A KCNJ2 gene mutation was identified in a single AF proband following screening of 30 Chinese AF kindreds for mutations within 10 ion channel or channel-binding related genes (KCNQ1, KCNH2, SCN5A, ANK-B, KCNJ2, KCNE1-5).25 KCNJ2 encodes Kir2.1, which is responsible for the cardiac inward rectifier potassium current IK1. This channel mediates a potassium current that contributes to the resting membrane potential of the cell and influences cardiac excitability and repolarization. It is also the causative gene for congenital long QT syndrome type 7, also referred to as Andersen-Tawil Syndrome. The proband and the other four affected family members were all found to carry a Val93Ile mutation within KCNJ2, a mutation that was absent from 420 healthy individuals. While there were two healthy family members that carried the mutation, their unaffected status may have been secondary to incomplete penetrance or their relatively young ages (33 and 42 years old). Functional analysis of the mutant protein revealed increased current density consistent with a gain-of-function effect. The putative predisposing mechanism of Val93Ile KCNJ2 for AF involves enhanced repolarization and a reduction in refractory period, as hypothesized with KCNQ1 and KCNE2.
The final potassium channel gene implicated in the pathogenesis of AF through an acceleration of cardiomyocyte repolarization is KCNE5.26 Investigators screened 158 AF cases for mutations within the coding region of KCNE5 and identified a Leu65Phe mutation in a 66-year-old female with a persistent form of the arrhythmia. She had no family history of AF, unlike the familial forms of AF observed with the previous potassium channel genes, and had risk factors including hypertension and ischemic heart disease. Although the possibility of a de novo mutation cannot be excluded given that other family members were not screened, the sporadic nature of this case, coupled with the presence of pre-existing risk factors, suggest that KCNE5 Leu65Phe may actually reflect a disease-contributing genetic variant as opposed to a disease-causing mutation for AF.
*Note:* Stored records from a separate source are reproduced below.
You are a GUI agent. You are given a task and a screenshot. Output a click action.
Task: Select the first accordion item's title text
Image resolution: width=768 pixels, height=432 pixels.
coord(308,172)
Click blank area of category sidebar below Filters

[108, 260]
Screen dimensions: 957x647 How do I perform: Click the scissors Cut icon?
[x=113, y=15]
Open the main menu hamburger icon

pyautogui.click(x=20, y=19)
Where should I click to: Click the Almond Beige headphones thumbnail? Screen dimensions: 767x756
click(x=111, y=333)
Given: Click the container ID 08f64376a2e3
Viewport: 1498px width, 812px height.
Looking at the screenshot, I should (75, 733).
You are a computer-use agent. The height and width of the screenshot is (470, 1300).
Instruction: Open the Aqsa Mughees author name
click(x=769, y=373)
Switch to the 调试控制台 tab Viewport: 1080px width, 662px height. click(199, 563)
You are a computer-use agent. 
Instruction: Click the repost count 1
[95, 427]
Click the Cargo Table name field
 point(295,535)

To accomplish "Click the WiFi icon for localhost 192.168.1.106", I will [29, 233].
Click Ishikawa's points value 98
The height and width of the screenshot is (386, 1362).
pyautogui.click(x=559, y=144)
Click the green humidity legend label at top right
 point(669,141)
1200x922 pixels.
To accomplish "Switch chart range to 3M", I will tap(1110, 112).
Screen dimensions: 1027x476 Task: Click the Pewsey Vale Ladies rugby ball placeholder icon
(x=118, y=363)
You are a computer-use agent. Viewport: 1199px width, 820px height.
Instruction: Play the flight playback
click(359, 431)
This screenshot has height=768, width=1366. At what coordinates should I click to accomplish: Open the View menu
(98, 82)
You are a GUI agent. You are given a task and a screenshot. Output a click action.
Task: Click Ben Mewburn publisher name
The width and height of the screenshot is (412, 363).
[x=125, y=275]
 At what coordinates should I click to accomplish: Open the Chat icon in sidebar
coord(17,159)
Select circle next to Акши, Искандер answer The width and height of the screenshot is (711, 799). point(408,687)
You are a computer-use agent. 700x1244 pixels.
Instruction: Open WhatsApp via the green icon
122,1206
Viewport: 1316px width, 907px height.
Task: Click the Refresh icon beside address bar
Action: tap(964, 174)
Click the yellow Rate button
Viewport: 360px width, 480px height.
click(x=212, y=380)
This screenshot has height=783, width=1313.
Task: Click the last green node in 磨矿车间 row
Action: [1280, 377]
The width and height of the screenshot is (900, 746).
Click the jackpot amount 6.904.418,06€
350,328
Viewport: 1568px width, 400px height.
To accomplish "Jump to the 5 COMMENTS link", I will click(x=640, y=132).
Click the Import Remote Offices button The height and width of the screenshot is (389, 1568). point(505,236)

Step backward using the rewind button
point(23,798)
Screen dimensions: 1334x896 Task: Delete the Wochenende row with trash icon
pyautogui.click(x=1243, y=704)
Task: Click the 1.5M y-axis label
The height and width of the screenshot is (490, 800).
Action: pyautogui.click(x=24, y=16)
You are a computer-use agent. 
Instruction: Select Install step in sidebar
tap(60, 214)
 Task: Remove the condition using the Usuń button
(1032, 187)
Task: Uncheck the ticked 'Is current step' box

The finding that gain-of-function potassium channel mutations predispose to AF has led to an understanding that enhanced atrial repolarization accounts for a mechanistic subtype of the arrhythmia (Table 1). This observation leads to reduced atrial tissue refractoriness, providing a substrate capable of supporting multiple self-perpetuating micro-reentrant circuits.
Table 1.
AF Subclassification | Culprit Gene(s) | Functional Effect |
Enhanced atrial action potential repolarization | KCNQ1 KCNE2 KCNJ2 KCNE5 |
Enhanced slow component of the delayed rectifier potassium current (IKs) Enhanced KCNQ1-KCNE2 potassium current Enhanced inward rectifier current (IK1) Enhanced IKs |
Delayed atrial action potential repolarization | KCNA5 SCN5A |
Decreased ultra-rapid component of the delayed rectifier potassium current (Ikur) Hyperpolarizing shift in Nav1.5 inactivation |
Conduction velocity heterogeneity | GJA5 GJA1 |
Heterogeneous reduction in gap junction conduction |
Cellular hyperexcitability | SCN5A | Depolarizing shift in Nav1.5 inactivation |
Hormonal modulation of atrial electrophysiology | NPPA | Increased circulating levels of mutant ANP |
Cholinergic | Unknown | Enhanced cholinergic sensitivity |
Mechanistic Subtype of AF 2: Loss-of-Function Potassium and Sodium Channels and Delayed Atrial Action Potential Repolarization
Loss-of-Function Potassium Channel Mutations
The initial potassium channel gene mutations implicated in the development of AF had been shown to result in gain-of-function effects based on in vitro functional analysis. An alternative form of AF driven by opposing pathophysiology had been suggested by previous work, which noted the development of a polymorphic atrial tachycardia that subsequently degenerated into AF after injection of cesium chloride, a potassium channel blocker, into the sinus node artery of dogs.27 These findings led the investigators to coin the term “atrial torsade” and suggested that loss-of-function potassium channel gene mutations may also predispose to AF. Subsequent screening for potassium channel mutations in AF identified a novel nonsense mutation (E375X) within the KCNA5 gene.28 KCNA5 encodes an atrial-specific voltagegated potassium channel, Kv1.5, which is responsible for the ultra-rapid component of the delayed rectifier potassium current (IKur). The KCNA5 E375X nonsense mutation resulted in a truncated protein lacking the S4-S6 voltage sensor, the pore region, and the C-terminus.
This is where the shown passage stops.